Os democratas acreditam que um aumento no seguro-desemprego possa ser melhor para o país, já que tem uma efetividade maior, de US$ 1,73 para cada dólar gasto, segundo o Moody's.
O presidente esclareceu que, em nenhum caso, as medidas devem incluir uma alta dos impostos, o que defendem alguns democratas.
Ao longo da campanha eleitoral, democratas aspirantes à Presidência manifestaram a intenção de aumentar impostos sobre as rendas mais altas para financiar medidas sociais, como a extensão universal do serviço de saúde.
O presidente disse ao Congresso que expor a população a uma possível alta dos impostos faz com que seja reduzido o consumo e o investimento das empresas, o que causa um grave dano à economia.

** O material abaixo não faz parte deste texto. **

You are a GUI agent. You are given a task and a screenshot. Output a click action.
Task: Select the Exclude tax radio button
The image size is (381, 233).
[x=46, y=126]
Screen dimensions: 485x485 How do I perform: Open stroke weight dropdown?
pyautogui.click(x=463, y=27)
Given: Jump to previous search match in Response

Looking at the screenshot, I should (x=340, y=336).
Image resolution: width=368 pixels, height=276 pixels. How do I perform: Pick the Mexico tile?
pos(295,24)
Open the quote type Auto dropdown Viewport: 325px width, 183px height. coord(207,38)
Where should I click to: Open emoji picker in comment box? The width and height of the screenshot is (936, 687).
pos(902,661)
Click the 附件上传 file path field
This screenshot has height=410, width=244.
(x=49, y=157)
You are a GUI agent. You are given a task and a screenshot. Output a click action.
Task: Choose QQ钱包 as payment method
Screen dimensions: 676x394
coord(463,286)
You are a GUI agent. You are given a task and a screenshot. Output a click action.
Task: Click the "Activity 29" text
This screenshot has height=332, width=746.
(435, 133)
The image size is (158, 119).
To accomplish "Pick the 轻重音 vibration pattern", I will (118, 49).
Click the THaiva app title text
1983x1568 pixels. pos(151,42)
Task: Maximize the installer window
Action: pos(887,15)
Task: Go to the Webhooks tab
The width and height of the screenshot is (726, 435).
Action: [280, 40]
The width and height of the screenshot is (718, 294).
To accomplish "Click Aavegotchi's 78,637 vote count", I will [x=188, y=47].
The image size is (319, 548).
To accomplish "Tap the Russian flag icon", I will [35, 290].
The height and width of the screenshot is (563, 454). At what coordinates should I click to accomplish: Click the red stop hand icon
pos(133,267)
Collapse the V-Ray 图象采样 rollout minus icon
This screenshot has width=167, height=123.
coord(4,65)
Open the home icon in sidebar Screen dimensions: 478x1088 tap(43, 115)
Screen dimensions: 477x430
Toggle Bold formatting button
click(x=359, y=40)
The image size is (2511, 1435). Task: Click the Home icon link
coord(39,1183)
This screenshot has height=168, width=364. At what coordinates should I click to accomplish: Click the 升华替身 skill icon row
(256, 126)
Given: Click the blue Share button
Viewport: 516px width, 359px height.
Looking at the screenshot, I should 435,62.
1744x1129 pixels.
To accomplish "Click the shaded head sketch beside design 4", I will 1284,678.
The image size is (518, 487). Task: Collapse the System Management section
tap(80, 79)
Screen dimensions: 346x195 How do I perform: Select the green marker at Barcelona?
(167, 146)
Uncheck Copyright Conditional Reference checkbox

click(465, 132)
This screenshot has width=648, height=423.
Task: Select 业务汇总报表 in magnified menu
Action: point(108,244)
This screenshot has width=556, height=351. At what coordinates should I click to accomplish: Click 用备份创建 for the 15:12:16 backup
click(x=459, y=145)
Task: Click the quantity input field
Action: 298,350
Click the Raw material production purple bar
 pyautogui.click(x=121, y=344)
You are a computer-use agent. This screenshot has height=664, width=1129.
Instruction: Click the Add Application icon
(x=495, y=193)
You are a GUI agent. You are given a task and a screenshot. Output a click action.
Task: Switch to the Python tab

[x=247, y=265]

Em 2001 e 2003, a administração Bush iniciou um plano de corte de impostos que vencerá em 2010, sob o mandato do novo
Ontem, Bush pediu aos legisladores que, chegado o momento, estendam esta medida, porque caso contrário "os impostos voltarão a subir e isso colocará em risco a geração de emprego e o crescimento econômico".
Segundo Bush, no curto prazo o mais importante é dar início ao pacote de medidas urgentes, e pediu que o Congresso comece a trabalhar imediatamente, já que existe um amplo consenso a respeito.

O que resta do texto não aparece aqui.